Summary. The paper presents AutoMegaKernel (AMK), a system that compiles HuggingFace Llama-family models into a single persistent cooperative CUDA kernel executing the full forward pass in one launch, without per-model hand-written CUDA. The core contribution is an agent-harness with a frozen schedule-IR validator that uses static graph checks to certify deadlock-freedom and race-freedom (zero false-accepts on 7,160 adversarial schedules including 6,091 unsafe ones, and acceptance of all 360 real lowerings). The same source retargets across sm_80/sm_90/sm_120, reproduces HF token-for-token outputs on SmolLM2-135M (perplexity match 2.5e-7), supports an autoresearch loop for self-improvement (1.25-1.72x), and reports precision-asymmetric (W8A16) speedups over CUDA-graphed cuBLAS bf16 on several inference GPUs while trailing on high-bandwidth training GPUs.

Significance. If the validator's static checks are complete for the schedule-IR, the work provides a practical, retargetable framework for safe automated megakernel synthesis that could reduce manual CUDA effort for inference kernels. Strengths include direct external baselines (cuBLAS, HF), empirical safety data on a large adversarial set, cross-architecture support from one codebase, and an agent-driven self-improvement loop. The explicit reporting of both gains and gaps (e.g., cross-SM sync bottleneck on A100/H100) is a positive.

major comments (1)
  1. [Abstract / validator description] Abstract and validator description: the central claim that the frozen schedule-IR validator 'statically certifies' deadlock-freedom and race-freedom for any agent-proposed schedule rests on static graph checks whose completeness is supported only by zero false-accepts on 7,160 schedules (6,091 unsafe). No mechanized proof, formal semantics of the schedule-IR, or exhaustive enumeration of interleavings is provided, leaving open the possibility that some unsafe schedule expressible in the IR passes the checks.
minor comments (2)
  1. [Performance evaluation] The performance section should clarify whether the reported speedups include the cost of the one-time compilation/validator run or are measured only at inference time.
  2. [Experimental results] Figure or table captions for the adversarial schedule results should explicitly state the breakdown (e.g., how many schedules were generated by each mutation type) to allow readers to assess coverage.

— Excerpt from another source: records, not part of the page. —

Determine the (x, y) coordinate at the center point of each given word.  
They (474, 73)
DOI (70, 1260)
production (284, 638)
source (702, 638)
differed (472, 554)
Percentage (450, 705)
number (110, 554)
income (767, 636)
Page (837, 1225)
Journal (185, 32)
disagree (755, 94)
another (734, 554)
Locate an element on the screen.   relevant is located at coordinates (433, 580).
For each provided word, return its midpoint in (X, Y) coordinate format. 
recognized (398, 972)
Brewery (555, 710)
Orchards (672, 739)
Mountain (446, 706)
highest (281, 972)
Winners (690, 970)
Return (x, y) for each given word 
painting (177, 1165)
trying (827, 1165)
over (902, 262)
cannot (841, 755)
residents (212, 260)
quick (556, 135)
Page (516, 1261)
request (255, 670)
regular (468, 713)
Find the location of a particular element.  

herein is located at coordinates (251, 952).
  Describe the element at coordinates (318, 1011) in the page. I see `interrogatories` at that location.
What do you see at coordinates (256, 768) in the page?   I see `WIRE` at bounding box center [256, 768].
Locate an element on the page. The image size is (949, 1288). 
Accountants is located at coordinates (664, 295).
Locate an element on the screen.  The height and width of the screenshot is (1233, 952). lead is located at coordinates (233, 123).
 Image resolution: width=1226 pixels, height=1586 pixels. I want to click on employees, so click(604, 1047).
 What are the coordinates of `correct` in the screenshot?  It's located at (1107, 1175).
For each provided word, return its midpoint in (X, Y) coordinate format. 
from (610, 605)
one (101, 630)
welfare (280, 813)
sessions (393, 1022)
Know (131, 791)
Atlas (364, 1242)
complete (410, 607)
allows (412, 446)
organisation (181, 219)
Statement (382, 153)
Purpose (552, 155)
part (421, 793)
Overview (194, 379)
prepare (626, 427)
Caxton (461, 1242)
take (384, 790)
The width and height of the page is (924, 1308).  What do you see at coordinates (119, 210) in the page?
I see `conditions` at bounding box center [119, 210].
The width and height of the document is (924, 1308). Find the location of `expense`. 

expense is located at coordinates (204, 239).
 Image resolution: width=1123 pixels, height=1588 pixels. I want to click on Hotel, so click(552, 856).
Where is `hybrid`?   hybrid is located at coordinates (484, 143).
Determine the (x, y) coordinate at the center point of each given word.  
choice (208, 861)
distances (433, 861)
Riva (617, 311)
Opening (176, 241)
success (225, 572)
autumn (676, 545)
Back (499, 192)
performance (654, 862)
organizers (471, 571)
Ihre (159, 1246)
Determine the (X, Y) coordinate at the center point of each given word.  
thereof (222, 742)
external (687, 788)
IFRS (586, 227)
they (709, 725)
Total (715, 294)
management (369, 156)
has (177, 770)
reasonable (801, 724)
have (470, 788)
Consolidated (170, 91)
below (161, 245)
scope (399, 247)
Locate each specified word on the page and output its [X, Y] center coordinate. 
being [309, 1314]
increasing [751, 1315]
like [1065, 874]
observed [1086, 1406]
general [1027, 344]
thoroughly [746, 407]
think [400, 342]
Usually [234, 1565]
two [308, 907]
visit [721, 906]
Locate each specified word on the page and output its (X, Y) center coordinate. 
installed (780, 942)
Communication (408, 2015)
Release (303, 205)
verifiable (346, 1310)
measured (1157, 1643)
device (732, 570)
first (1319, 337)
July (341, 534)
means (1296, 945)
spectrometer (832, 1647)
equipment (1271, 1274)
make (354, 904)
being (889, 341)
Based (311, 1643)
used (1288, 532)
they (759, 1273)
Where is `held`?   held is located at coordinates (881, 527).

Simulated Author's Rebuttal

1 responses · 1 unresolved

We thank the referee for the careful reading and the focus on the validator's guarantees. The manuscript already qualifies the claim as relying on static graph checks rather than a mechanized proof; we address the concern about potential overstatement below.

read point-by-point responses
  1. Referee: [Abstract / validator description] Abstract and validator description: the central claim that the frozen schedule-IR validator 'statically certifies' deadlock-freedom and race-freedom for any agent-proposed schedule rests on static graph checks whose completeness is supported only by zero false-accepts on 7,160 schedules (6,091 unsafe). No mechanized proof, formal semantics of the schedule-IR, or exhaustive enumeration of interleavings is provided, leaving open the possibility that some unsafe schedule expressible in the IR passes the checks.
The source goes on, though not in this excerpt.